And we do this all the time because a lot of times we want to do math on these things. It's like regular math. We want to compute the vertex adjacency graph. So we do that with our square in function here, our inner square product. So that basically takes our matrix and uses the edge as the common key to join them together.

And we use or display full function to actually show what we got. And so now you see the vertex adjacency matrix here. And then the number is the number of times those vertices are on the same edge. So it's obviously symmetric. And you see here these vertices here, which are part of this common hyper edge, we have this sort of 6 9 6 structure here, various other types of symmetric structures going on here showing you the counts, how many times those vertices appeared on the same edge.

These are obviously cliques, because they are all vertices that are on the same hyper edge line. So if you have the same hyper edge line whenever you do the squaring operation, you see it as this clique in this operation here.

We can also do the square out function, which computes the edge adjacency matrix. So now we want to ask, which edges share common vertices? And so that's this structure here. It shows you these are the various edges. And again, it's symmetric. And you can see all kinds of structures in here about which vertices share-- which edges share common vertices.

And that is pretty much it for this example. Very simple example. Hopefully it gets you to the point where you can begin to try out the homework assignment. And if there's any questions that people have, let's try this. Here, one thing that's fun to do spy(E). See if that works.

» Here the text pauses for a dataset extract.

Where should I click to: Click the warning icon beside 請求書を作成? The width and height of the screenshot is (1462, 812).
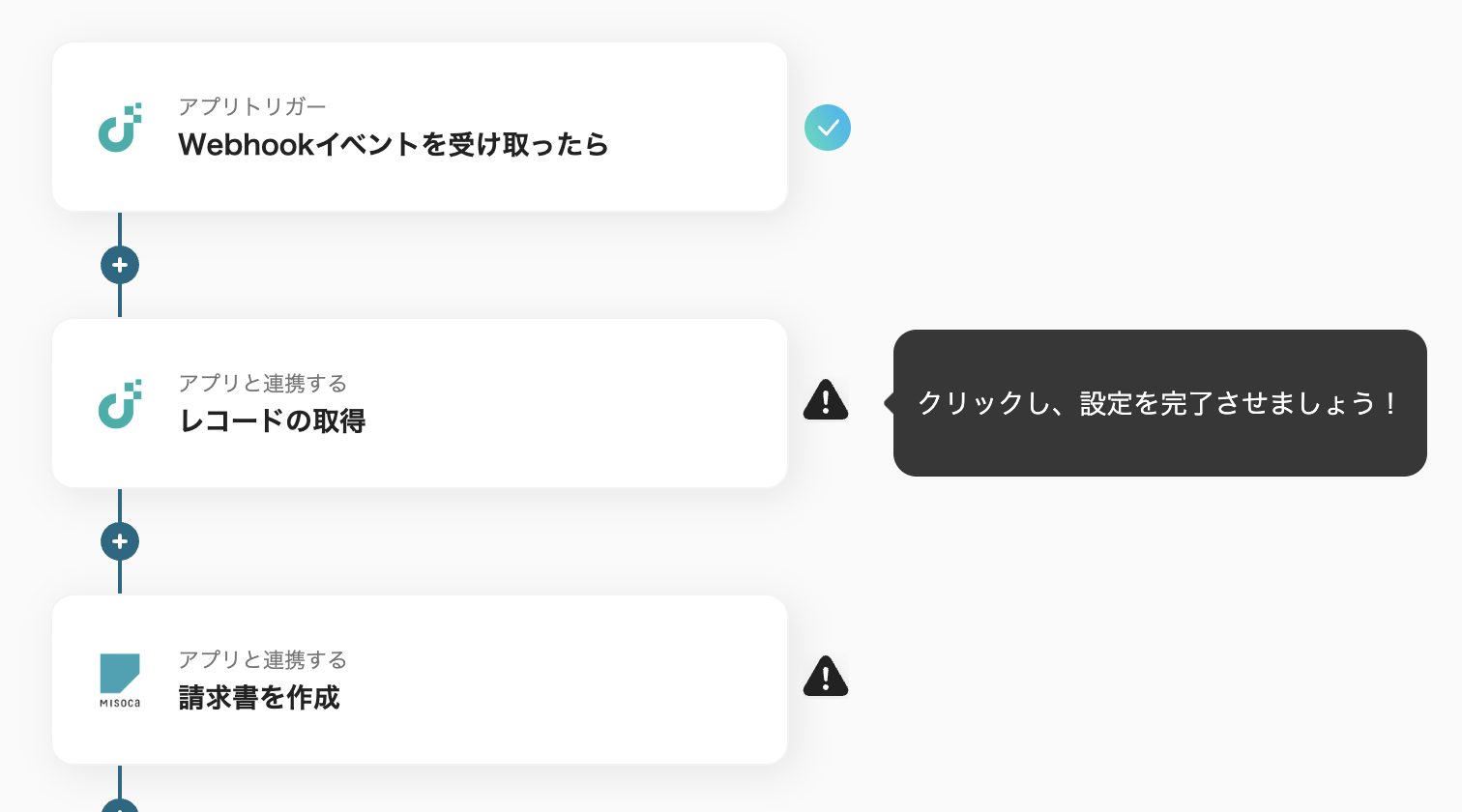826,677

I think between PowerPoint, Quick Time and everything else it's just about-- there it is. Wow, that took a long time. So this shows that adjacency matrix. So spy works. And I don't know if we showed that in the first example, but the spy function, the standard MATLAB sparse plotting function, very useful way to just sort of look at the stuff, all those previous charts I showed you on the examples were done this thing.

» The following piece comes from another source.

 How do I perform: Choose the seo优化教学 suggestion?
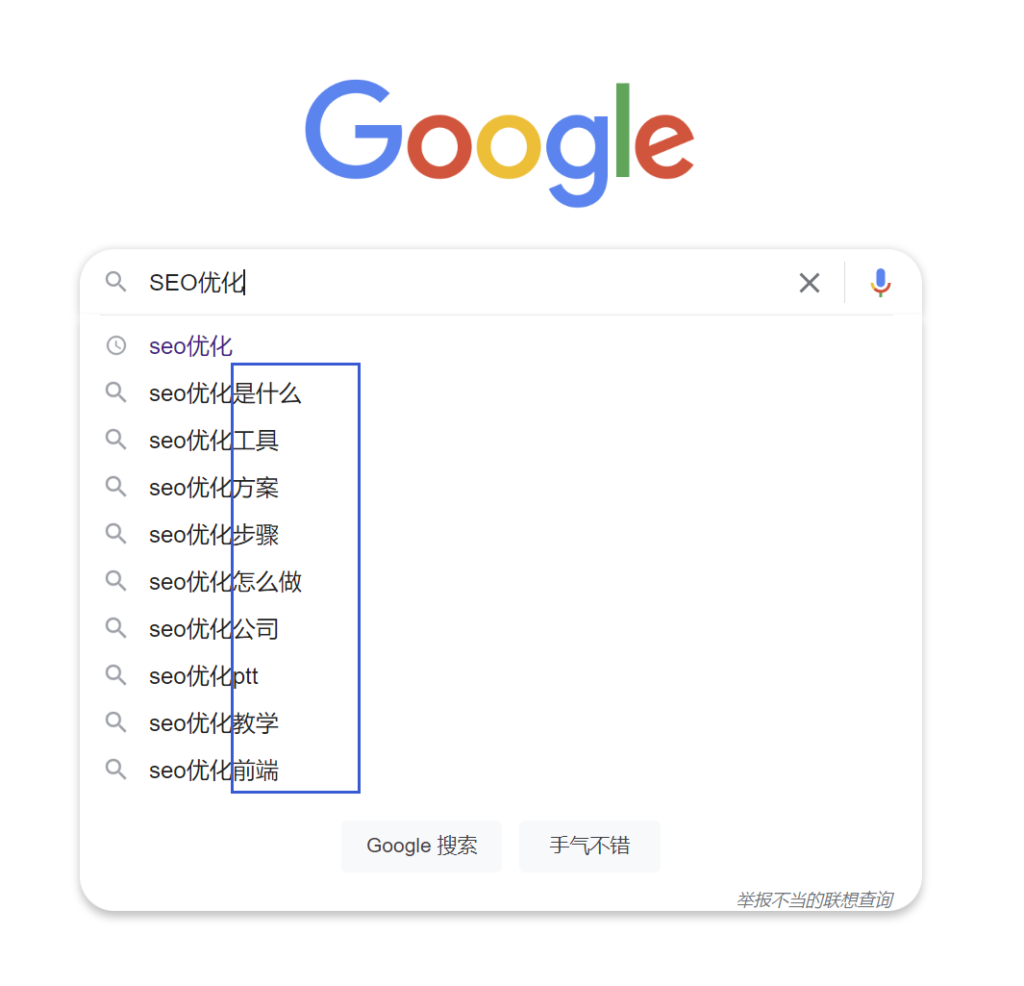pyautogui.click(x=214, y=723)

And a little feature that sometimes causes MATLAB to crash because it doesn't really like doing things too aggressively. But if you click on it, it shows you the row and the column and the value associated with that, and also prints it out here. Likewise here. So you see row, column, that gives you the order. And this tells you the row is G2, its column, its color, its value is green.

So actually, I lied to you. That was just the first example. Senior moment there. We have two more to go. Lot more fun. See, you're all excited that class ended early.

Here's the other examples. So again, what we do is we're reading in the data set. We're displaying the full thing. So you can see there's the full beast I just showed you the spy plot. Now, I'm going to use some analytics on this. So one thing I want to do is just get the orange edges.

So I can say, get me the column color. And because orange is held in the value, I can actually compare it with the string. So I say, return me the matrix, the associative array of the row, color and everything equal to orange. So that returns me another associative array. The result of this whole logical expression is another associative array.

I can then get the rows for those associative arrays. And I've found all edges that are orange. And I can then pass that, get those rows and pass that back into the original one to get just the orange edges. So this just shows you this composable ability is very powerful, same ability that MATLAB has. One does similar statements in MATLAB all the time. And so it's very composable. This would be a very complex query to do in other approaches. And you can do it very quickly here. Yes? Question?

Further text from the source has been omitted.